The remains of a ship believed to have sank about 90 years ago has been uncovered by the near-hurricane force winds of Sandy.
The wreckage, believed to be a four-masted Canadian coal schooner named the Bessie White, has been fully exposed on New York's Fire Island.
"The ship's identity has not been confirmed," Paula Valentine, public affairs specialist at Fire Island National Seashore, told ABCNews.com. "But the old timers have told me that the remains are around where the Bessie White ran aground."
Bits of the ship's remains have peeped through the dunes many times over the decades after winter storms much smaller than Sandy, but until now no one knew the sand was hiding bus-size wreckage.

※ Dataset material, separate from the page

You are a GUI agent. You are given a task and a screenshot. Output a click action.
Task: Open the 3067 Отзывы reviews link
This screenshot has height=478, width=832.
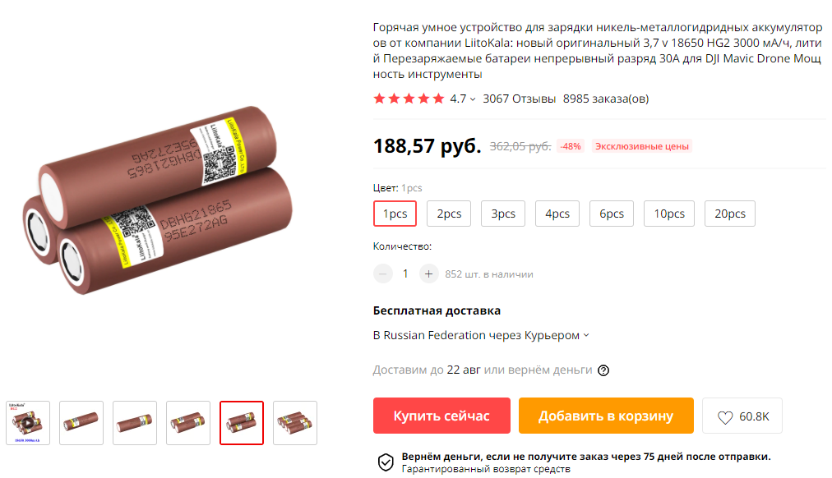coord(519,99)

Cheryl Hapke, a United States Geological Survey researcher and barrier island expert based out of St. Petersburg, Fla., flew to New York prior to Sandy's landfall when it became clear the storm would have historic impact in order to study the barrier island.

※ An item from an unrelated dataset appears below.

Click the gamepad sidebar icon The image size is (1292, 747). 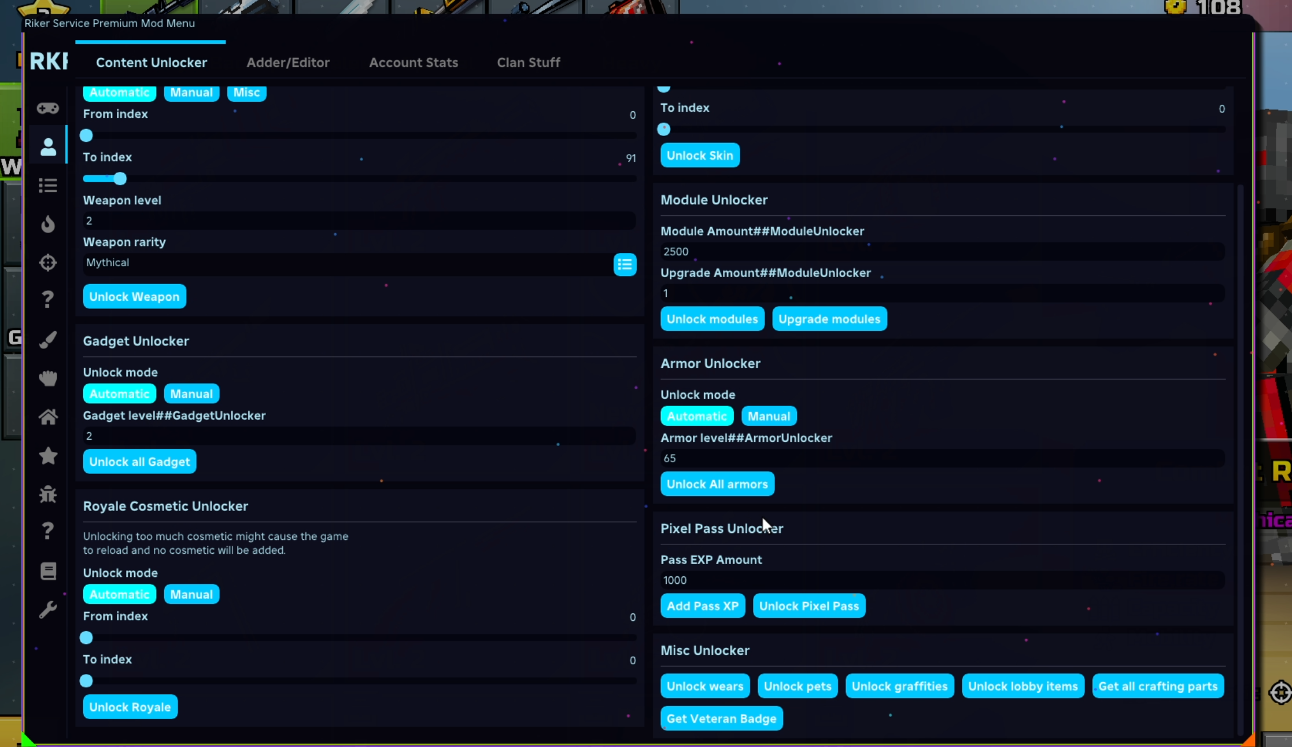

Hapke said barrier islands like Fire Island naturally shift during storms, with dunes slowly inching toward the islands' centers.
"Sandy moved the dunes much further, over 70 feet from where they were before the storm. That's why we now see so much of the wreck," Hapke told ABCNews.com.
Fire Island was hit hard by Sandy and many estimates put the portion of the island underwater at the height of the storm at 50 percent, some places by as much as nine feet above mean sea level.
Neither Hapke nor Valentine are certain if the ship remains will ever be positively identified. However, both agree that Sandy's impact was unprecedented and the uncovering of this shipwreck is a fine example.
"It is really exciting," said Hapke, "I've never seen anything like this exposed before."